Input data:
--------------------------------------------------

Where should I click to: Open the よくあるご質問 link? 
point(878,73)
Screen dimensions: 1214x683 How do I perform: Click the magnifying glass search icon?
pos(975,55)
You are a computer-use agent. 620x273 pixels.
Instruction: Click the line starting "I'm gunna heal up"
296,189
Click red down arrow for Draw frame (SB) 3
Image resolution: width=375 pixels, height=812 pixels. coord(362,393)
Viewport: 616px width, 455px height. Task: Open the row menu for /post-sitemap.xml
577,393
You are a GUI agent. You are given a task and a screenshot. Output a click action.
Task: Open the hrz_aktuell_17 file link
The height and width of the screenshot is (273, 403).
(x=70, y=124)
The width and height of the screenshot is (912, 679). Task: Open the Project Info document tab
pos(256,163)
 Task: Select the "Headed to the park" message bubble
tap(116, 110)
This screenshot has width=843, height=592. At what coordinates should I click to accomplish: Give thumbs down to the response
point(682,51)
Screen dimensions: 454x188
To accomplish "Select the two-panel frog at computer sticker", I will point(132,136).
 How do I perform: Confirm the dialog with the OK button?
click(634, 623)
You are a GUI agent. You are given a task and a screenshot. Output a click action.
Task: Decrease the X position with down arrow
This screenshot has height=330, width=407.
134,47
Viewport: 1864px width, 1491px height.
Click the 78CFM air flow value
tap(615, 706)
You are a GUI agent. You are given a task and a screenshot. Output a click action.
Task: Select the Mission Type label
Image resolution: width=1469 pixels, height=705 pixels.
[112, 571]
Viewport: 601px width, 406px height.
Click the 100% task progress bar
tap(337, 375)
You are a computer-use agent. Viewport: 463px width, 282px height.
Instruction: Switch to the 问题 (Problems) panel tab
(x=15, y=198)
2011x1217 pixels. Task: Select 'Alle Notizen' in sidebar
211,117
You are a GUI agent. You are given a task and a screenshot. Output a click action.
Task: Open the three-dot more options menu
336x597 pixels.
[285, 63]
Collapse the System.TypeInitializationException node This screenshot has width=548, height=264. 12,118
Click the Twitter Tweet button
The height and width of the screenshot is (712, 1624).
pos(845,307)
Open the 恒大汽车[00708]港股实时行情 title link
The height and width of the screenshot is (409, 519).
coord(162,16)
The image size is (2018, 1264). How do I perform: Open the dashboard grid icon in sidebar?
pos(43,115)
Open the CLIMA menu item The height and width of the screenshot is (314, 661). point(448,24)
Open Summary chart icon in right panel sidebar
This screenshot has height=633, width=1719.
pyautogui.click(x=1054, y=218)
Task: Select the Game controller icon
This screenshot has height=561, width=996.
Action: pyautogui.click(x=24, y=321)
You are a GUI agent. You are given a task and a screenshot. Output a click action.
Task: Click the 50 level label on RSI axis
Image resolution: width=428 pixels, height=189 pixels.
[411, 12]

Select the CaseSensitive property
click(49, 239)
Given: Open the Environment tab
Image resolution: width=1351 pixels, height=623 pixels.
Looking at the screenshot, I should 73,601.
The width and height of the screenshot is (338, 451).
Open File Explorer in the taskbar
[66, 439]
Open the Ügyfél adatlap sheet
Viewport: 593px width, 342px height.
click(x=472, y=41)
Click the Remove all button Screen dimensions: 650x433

--------------------------------------------------

Look over the listing above and copy each line that contains "label".

Output below:
Task: Select the Mission Type label
Task: Click the 50 level label on RSI axis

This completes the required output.